Task instructions: Return only the number of lines in the data below where the word "computer" appears.

Recorded data:
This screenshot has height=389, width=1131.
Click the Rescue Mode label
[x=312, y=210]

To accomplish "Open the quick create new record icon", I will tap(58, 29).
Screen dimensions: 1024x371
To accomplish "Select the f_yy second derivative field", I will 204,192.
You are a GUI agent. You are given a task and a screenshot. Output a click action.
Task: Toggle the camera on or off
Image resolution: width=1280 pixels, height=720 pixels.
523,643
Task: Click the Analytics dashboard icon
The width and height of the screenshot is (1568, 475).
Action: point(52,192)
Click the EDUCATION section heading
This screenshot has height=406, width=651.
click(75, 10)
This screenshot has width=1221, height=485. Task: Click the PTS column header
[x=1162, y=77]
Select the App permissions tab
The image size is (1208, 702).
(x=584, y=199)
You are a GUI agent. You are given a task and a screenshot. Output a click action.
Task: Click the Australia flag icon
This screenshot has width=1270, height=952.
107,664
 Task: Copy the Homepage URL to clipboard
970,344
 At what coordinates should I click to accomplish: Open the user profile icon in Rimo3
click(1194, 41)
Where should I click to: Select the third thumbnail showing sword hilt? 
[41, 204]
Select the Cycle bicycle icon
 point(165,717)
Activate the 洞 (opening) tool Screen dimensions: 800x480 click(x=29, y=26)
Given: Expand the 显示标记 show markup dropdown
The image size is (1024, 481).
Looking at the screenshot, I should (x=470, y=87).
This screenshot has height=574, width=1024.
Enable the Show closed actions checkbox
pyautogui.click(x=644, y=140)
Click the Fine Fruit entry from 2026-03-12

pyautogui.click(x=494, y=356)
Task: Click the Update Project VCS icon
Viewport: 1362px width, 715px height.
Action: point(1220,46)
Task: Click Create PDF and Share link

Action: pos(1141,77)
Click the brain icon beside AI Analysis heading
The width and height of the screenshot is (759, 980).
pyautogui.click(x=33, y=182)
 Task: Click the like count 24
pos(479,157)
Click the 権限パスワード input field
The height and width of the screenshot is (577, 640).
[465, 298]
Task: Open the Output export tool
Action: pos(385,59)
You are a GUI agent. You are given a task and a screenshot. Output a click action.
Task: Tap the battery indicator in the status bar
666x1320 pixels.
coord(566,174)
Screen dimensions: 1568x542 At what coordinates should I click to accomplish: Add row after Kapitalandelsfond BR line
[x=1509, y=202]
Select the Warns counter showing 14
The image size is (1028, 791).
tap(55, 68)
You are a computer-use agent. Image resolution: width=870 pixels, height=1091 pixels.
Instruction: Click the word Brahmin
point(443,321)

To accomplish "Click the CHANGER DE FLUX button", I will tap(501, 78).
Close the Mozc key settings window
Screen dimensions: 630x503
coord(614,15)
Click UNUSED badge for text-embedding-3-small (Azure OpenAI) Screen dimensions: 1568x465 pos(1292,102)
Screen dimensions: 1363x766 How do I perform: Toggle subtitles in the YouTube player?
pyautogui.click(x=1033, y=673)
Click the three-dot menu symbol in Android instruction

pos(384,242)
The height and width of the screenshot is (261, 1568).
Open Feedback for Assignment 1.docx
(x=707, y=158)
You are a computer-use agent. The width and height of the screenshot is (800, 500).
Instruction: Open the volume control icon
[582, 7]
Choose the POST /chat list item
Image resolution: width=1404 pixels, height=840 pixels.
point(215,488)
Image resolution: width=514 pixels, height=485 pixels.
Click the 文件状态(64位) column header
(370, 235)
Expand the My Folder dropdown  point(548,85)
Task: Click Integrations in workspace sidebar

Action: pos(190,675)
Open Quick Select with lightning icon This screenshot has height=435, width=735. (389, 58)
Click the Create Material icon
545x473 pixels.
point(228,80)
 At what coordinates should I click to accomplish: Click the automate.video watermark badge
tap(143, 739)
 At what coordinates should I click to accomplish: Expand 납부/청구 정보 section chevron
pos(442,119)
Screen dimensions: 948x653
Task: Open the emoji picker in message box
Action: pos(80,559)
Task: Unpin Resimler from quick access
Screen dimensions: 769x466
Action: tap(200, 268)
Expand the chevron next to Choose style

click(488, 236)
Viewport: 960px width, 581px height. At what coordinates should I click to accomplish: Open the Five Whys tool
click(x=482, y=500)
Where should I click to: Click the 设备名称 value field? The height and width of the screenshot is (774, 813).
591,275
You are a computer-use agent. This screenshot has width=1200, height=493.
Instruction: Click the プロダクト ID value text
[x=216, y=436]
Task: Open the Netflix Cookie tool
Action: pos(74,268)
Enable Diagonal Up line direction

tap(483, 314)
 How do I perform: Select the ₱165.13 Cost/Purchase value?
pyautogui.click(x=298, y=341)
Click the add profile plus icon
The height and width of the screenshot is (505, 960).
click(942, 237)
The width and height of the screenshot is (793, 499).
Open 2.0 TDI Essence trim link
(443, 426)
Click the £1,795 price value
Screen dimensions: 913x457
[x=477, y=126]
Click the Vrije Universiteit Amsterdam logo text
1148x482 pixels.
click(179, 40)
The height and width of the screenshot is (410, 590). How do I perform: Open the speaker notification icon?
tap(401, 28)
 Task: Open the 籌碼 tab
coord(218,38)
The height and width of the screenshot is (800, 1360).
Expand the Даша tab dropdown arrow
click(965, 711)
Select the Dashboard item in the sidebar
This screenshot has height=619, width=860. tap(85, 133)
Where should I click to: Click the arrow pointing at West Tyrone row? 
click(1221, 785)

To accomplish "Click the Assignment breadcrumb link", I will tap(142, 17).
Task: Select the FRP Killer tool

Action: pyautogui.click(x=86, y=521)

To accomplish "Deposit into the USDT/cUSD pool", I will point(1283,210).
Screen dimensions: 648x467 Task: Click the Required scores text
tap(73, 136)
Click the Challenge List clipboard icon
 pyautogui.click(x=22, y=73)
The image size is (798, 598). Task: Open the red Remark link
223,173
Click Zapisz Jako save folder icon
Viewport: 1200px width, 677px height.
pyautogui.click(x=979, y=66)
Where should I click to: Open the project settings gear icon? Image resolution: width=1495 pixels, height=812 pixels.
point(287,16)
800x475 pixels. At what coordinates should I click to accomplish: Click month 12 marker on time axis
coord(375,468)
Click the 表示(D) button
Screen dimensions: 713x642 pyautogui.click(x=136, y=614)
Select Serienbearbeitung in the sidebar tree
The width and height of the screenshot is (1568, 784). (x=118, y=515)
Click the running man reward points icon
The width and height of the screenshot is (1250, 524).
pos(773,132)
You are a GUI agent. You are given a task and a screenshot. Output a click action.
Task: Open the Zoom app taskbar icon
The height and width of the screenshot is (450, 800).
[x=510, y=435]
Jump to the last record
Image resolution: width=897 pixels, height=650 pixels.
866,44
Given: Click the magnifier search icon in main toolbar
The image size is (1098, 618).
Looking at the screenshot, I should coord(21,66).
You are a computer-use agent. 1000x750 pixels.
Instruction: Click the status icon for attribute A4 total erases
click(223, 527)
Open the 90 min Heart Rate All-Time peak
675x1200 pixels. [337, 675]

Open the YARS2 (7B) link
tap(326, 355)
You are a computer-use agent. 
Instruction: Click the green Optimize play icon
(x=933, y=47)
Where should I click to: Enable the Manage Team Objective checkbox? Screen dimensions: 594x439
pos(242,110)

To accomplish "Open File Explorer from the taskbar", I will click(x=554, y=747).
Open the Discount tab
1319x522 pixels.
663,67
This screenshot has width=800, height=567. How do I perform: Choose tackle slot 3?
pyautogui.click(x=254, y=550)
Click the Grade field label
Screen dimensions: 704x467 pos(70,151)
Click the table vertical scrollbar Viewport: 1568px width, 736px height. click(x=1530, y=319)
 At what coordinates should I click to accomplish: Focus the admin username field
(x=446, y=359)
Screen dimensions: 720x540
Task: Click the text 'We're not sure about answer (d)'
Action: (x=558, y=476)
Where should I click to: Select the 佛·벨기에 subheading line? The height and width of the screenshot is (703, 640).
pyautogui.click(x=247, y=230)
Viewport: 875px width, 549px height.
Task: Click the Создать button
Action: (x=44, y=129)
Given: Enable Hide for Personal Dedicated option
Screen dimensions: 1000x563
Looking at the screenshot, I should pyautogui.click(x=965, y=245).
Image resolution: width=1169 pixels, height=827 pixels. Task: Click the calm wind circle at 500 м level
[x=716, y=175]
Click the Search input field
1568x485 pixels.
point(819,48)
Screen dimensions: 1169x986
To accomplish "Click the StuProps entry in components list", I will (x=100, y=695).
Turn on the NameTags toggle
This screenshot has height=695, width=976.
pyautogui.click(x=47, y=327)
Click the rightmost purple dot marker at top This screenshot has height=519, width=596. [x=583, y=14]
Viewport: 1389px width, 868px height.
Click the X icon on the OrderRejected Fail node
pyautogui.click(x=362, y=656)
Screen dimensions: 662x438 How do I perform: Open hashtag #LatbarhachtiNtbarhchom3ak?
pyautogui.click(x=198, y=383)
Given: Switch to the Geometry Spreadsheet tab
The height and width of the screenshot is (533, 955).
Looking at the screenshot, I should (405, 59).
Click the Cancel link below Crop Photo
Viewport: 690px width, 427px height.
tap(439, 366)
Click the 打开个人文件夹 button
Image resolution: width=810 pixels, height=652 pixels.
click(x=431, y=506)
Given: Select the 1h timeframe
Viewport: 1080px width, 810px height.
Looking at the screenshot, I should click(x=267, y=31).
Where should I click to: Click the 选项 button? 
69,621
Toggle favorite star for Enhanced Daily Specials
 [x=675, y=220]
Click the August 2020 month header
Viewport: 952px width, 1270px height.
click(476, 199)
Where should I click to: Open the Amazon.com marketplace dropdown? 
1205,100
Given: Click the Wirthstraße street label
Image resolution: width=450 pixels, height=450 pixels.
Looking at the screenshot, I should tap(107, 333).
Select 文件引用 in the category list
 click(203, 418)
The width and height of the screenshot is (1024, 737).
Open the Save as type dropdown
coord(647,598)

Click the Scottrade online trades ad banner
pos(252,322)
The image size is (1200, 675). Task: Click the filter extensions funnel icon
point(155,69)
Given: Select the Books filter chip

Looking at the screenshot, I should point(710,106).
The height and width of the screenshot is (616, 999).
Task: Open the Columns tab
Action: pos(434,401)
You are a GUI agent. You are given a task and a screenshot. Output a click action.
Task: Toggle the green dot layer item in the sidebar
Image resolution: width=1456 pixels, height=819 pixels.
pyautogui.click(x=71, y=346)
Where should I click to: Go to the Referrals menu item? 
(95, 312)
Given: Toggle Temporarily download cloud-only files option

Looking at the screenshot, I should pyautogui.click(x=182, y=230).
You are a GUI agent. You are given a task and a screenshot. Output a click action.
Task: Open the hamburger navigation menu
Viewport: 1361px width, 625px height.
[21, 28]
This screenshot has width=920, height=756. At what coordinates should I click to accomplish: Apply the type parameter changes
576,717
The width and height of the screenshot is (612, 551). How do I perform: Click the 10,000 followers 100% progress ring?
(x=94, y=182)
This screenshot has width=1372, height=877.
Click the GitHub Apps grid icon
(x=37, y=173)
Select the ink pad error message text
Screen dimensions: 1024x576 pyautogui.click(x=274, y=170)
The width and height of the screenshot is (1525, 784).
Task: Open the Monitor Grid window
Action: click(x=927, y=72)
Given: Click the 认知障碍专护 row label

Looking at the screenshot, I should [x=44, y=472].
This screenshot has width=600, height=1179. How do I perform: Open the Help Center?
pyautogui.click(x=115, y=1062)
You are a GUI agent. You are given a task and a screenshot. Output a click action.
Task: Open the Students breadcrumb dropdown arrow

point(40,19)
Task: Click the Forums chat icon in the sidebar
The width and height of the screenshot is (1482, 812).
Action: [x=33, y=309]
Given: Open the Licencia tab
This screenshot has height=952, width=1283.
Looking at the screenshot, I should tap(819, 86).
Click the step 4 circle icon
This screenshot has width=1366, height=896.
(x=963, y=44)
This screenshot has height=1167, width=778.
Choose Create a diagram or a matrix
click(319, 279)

Result of this task: 5